Right To Be Forgotten


  • The Delhi High Court is all set to hear a doctor’s plea for enforcement of his ‘Right to be Forgotten’.

About the Right To Be Forgotten

  • The “Right to be Forgotten” is the right to remove or erase content so that it’s not accessible to the public at large.
  • It empowers an individual to have information in the form of news, video, or photographs deleted from internet records so it doesn’t show up through search engines, like Google in the present case.

Origin of the Right To Be Forgotten

  • The concept of the Right to be Forgotten has its origins in European data protection law 1995 which gave individuals the right to request the erasure of their personal data under certain circumstances.
  • However, this right was limited to data held by data controllers, and did not apply to data that had been made public.
  • In 2014, the European Court of Justice issued a landmark ruling in the case of Google Spain v.
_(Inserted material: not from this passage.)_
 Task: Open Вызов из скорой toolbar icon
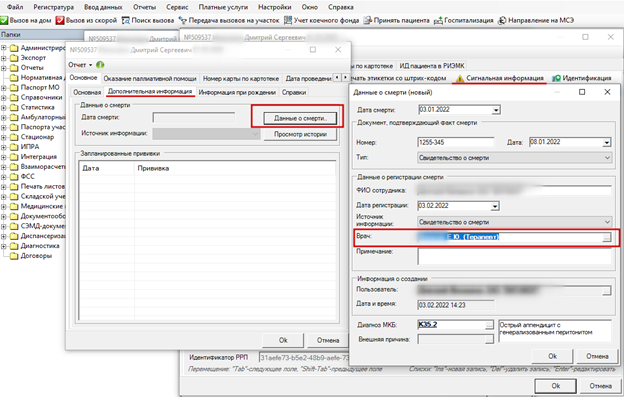click(60, 20)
AEPD and Mario Costeja González, which recognized the Right to be Forgotten as a legal right in the EU.
  • The court held that individuals have the right to request the removal of search engine links to information that is “inadequate, irrelevant or no longer relevant, or excessive in relation to the purposes for which they were processed and in the light of the time that has elapsed.”
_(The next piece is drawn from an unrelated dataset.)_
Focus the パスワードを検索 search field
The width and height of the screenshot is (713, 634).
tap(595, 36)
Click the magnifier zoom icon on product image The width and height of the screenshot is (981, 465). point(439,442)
Law on the Right to be Forgotten

  • According to Section 43A of the Information Technology Act of 2000, organizations that have confidential personal data but fail to keep it secure enough to prevent loss or wrongful gain to anyone may be required to make compensation to the victim.
  • The IT Rules, 2021 do not include this right; however, they do provide a procedure for submitting complaints with the designated Grievance Officer in order to have content containing personal information about a complainant removed from the internet.

Court on the Right to be forgotten

  • Right to be forgotten is not recognised by a law or a statute in India explicitly.
  • K.S.Puttaswamy vs Union of India: The courts have held that the Right to be forgotten is inherent to an individual’s Right to Privacy under Article 21.
  • In this case, a nine-judge panel, including CJI Chandrachud, cited a 2016 European Union Regulation that recognised “the right to be forgotten,” or an individual’s right to have personal information removed from a system when “he is no longer desirous of his personal data being processed or kept.”
  • The Supreme court also recognized that the right to be forgotten can be restricted by the right to freedom of expression and information or “for compliance with legal obligations”, or for the performance of tasks in the public interest.
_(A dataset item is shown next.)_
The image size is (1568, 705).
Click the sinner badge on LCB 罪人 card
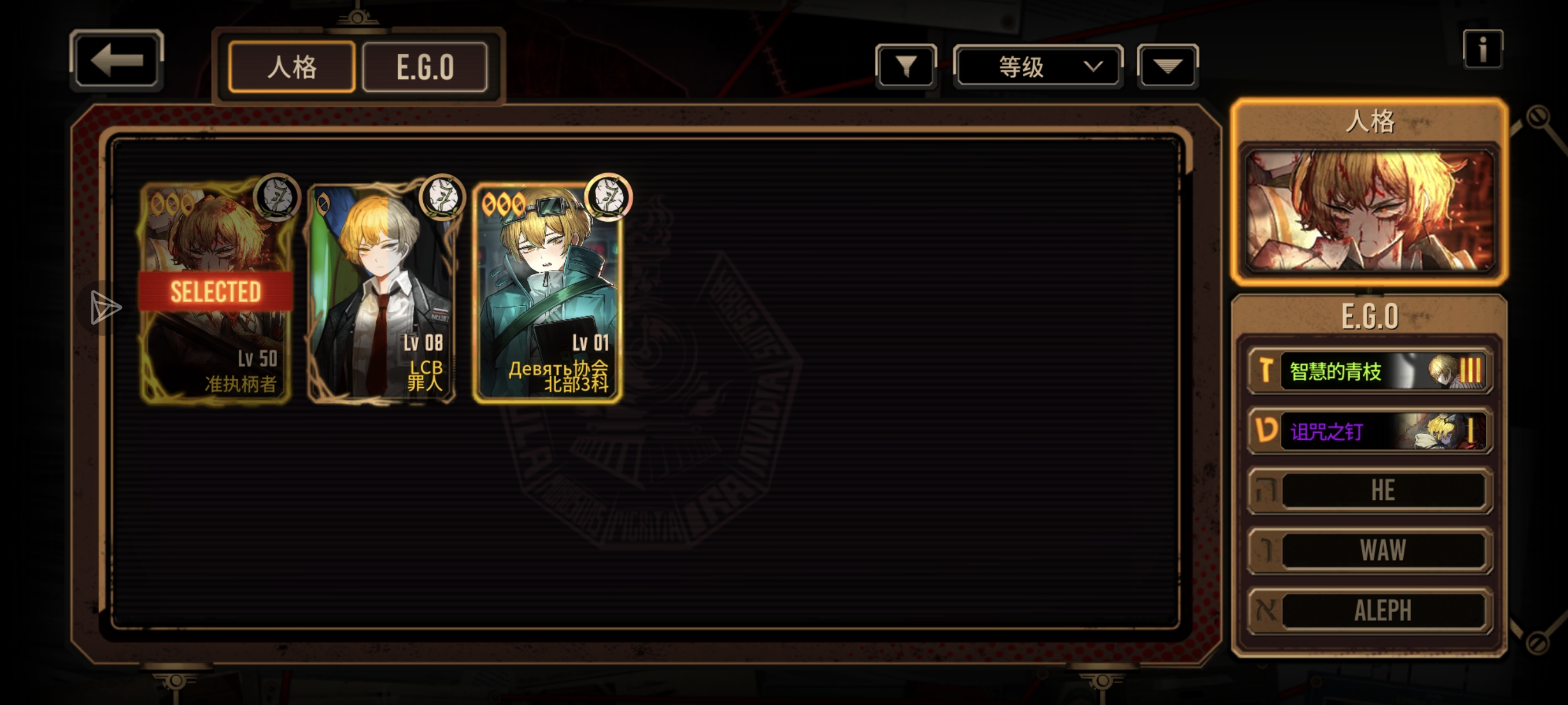(442, 196)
  • The Parliament and the Supreme Court should conduct a thorough examination of RTBF and devise a mechanism for balancing the conflicting rights to privacy and freedom of expression.
  • In this digital era, data is a valuable resource that should not be unregulated. In this context, the moment has come for India to implement a strong data protection regime.

National Commission for Scheduled Tribes


  • According to data presented in Lok Sabha, the National Commission for Scheduled Tribes (NCST) is currently operating with a staff strength that is below 50% of its sanctioned capacity.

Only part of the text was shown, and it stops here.